● TASK TO COMPLETE:
Look through the entries below for the line that contains "The height and width of the screenshot is (994, 995).", then set down that line and each one after it exactly, through the last.

Saved data entries
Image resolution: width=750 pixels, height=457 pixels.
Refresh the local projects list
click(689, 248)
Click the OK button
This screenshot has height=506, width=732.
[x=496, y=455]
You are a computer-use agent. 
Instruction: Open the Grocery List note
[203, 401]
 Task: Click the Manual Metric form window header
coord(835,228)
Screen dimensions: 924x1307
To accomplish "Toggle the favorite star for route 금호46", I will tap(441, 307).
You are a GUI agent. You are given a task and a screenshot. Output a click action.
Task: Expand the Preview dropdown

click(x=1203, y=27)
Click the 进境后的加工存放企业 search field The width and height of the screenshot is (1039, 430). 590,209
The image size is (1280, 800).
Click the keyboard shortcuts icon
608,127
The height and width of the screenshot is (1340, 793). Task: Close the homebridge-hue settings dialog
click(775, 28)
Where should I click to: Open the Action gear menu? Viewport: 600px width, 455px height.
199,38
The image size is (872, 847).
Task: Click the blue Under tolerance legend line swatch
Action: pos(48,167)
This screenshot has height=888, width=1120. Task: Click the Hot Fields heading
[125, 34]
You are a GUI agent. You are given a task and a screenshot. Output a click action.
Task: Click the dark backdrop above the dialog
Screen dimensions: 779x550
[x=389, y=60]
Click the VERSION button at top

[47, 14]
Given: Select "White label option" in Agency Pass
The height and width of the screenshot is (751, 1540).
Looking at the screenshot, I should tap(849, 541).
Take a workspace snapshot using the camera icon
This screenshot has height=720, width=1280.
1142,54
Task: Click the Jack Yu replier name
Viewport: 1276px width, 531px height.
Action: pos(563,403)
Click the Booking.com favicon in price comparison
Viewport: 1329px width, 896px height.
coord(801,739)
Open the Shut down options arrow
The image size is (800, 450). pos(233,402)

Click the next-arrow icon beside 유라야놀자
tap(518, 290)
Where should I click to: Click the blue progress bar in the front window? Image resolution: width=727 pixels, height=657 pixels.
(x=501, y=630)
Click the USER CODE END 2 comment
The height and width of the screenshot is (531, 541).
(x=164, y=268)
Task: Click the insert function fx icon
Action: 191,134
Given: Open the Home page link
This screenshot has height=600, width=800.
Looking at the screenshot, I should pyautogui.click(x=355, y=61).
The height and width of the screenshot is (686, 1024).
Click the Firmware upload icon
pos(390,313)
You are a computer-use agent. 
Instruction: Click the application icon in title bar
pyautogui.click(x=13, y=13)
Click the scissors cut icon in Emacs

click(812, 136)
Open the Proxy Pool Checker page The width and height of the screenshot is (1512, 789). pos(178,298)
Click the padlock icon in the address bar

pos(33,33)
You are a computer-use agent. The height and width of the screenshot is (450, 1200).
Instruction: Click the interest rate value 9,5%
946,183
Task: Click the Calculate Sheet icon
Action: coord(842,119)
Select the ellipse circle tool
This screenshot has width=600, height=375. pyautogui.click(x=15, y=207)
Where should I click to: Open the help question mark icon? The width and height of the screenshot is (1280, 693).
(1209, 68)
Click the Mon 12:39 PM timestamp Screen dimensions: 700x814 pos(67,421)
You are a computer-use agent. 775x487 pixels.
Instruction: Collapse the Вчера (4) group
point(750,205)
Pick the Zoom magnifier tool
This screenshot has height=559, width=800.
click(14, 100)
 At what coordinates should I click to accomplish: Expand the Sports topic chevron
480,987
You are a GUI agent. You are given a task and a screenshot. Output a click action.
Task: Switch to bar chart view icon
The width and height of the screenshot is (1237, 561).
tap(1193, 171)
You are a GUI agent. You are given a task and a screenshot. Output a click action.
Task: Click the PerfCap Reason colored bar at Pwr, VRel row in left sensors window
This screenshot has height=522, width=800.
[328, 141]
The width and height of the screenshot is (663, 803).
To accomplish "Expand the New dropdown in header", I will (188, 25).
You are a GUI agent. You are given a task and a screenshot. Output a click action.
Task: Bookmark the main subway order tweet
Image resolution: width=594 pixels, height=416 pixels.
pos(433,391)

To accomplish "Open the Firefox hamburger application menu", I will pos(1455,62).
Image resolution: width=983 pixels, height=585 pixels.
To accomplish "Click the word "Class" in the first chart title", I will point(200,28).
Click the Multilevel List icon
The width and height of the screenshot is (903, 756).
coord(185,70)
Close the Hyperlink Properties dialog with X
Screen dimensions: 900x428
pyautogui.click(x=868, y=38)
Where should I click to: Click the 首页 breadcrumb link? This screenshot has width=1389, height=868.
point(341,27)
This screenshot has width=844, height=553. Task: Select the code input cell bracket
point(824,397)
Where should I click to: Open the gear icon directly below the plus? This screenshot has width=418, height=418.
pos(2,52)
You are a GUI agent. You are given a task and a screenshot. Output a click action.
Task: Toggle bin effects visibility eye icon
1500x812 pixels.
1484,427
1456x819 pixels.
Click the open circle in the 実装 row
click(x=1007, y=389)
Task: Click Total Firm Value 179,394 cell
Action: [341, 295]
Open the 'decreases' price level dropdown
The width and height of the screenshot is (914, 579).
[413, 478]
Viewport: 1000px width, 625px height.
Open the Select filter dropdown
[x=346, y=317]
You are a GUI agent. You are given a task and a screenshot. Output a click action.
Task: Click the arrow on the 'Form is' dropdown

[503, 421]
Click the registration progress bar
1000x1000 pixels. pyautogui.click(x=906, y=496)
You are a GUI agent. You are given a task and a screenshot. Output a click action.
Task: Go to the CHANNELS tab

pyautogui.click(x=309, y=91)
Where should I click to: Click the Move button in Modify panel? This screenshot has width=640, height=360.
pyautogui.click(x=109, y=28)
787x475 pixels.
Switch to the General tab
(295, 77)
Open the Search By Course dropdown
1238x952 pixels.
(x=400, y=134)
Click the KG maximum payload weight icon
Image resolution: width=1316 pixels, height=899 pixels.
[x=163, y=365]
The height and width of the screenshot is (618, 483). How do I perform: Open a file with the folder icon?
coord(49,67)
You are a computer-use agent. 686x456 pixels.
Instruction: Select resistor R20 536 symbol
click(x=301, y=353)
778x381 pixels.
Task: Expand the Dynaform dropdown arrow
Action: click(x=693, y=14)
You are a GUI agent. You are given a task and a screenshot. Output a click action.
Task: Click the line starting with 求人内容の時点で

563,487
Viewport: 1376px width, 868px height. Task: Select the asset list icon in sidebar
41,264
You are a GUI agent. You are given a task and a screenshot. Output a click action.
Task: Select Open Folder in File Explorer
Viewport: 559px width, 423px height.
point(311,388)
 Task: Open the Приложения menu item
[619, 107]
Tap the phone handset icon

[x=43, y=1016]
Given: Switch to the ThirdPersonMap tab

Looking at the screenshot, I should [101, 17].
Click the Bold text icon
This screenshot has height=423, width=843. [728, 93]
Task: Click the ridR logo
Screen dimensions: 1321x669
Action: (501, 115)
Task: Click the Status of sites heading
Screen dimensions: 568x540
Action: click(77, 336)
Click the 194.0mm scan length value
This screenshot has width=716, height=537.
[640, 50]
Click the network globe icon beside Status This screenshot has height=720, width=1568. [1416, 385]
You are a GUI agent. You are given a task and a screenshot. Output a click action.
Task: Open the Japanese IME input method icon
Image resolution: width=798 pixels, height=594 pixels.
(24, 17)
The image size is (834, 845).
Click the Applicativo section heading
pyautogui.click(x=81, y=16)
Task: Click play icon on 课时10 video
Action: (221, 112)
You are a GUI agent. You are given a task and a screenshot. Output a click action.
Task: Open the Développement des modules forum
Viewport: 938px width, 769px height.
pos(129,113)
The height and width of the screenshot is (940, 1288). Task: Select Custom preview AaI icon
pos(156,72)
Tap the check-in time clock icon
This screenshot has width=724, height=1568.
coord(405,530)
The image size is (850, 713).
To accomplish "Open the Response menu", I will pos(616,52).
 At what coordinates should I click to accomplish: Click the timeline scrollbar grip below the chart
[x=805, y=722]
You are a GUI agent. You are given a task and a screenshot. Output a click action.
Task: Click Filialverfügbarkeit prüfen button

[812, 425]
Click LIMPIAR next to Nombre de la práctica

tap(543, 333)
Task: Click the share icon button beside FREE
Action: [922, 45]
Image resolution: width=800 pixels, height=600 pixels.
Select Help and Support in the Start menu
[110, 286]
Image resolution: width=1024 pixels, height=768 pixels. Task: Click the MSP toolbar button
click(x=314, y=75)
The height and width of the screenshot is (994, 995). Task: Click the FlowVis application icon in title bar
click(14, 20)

● ANSWER TO THE EXERCISE:
The height and width of the screenshot is (994, 995). Task: Click the FlowVis application icon in title bar
click(14, 20)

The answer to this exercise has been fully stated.